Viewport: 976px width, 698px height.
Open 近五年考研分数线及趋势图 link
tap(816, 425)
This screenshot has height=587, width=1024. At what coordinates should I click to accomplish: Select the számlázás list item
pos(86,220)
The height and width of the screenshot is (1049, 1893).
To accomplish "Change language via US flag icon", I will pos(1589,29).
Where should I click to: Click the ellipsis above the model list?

#####

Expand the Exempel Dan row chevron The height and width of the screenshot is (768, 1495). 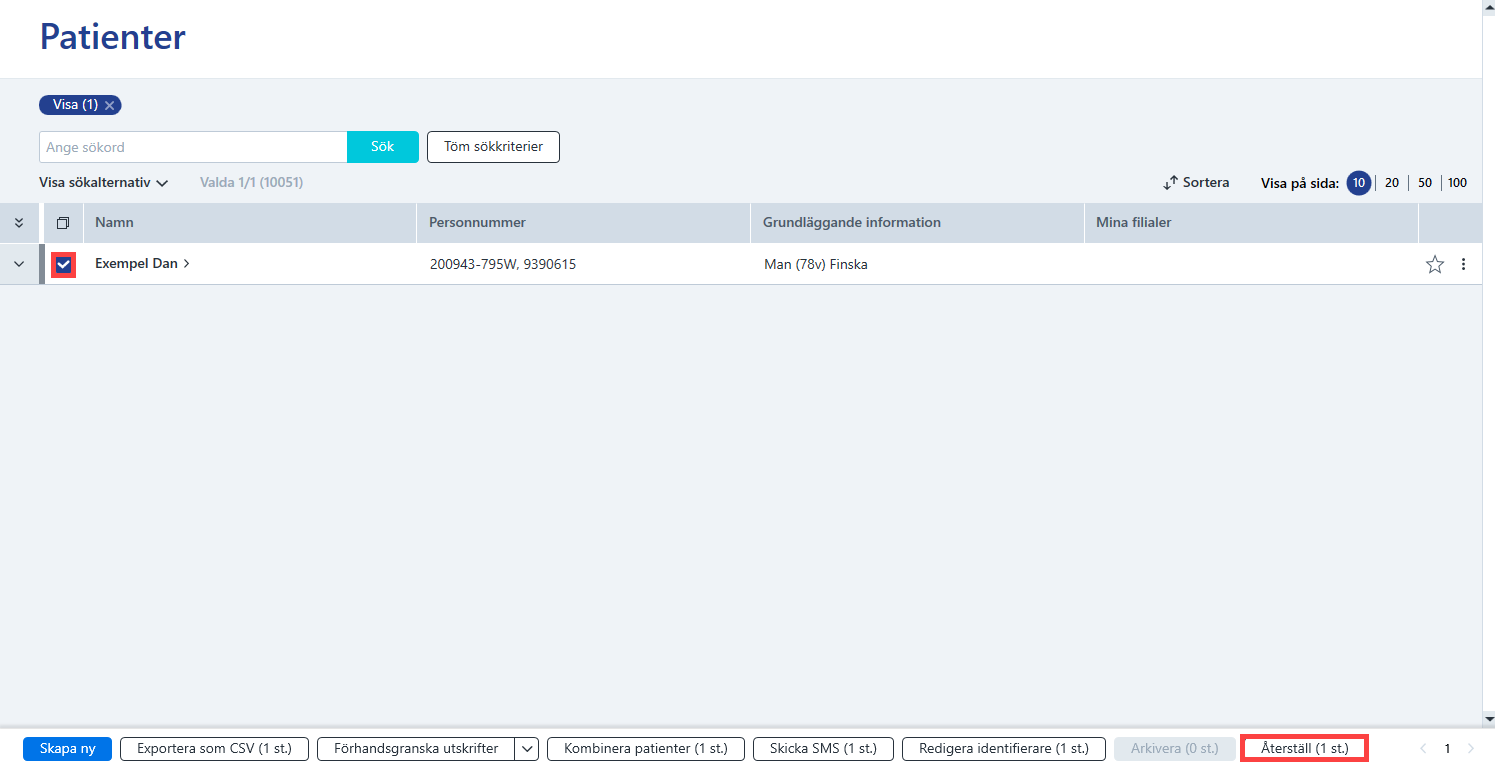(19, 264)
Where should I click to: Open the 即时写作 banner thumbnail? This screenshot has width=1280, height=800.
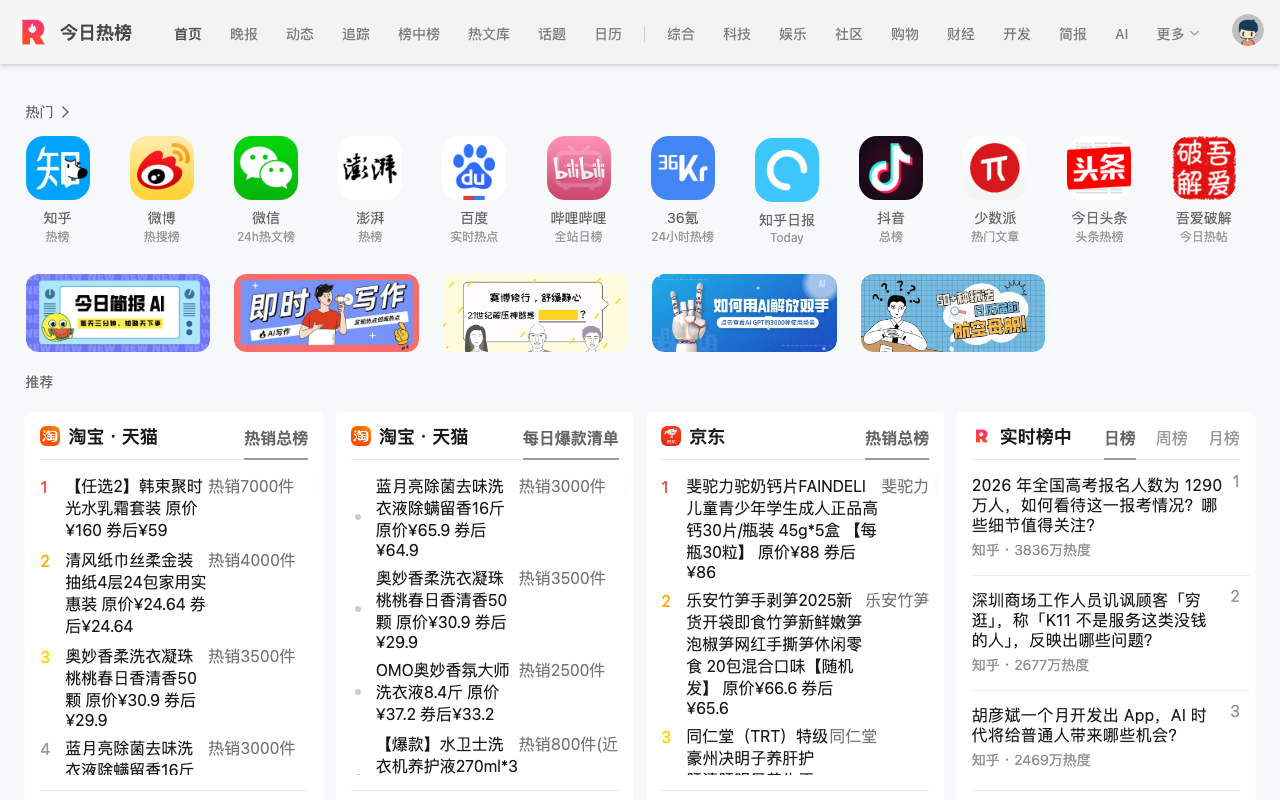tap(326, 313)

#####

> _WHAT IS REQUIRED_: Rewrite the lines from the one containing "Where should I click to: Open" through the one containing "tap(326, 313)", inclusive, with "thumbnail" changed to "icon" and everything else left as is. Leave the pictures out of your answer.

> _RESPONSE FOR THIS EXERCISE_:
Where should I click to: Open the 即时写作 banner icon? This screenshot has width=1280, height=800.
tap(326, 313)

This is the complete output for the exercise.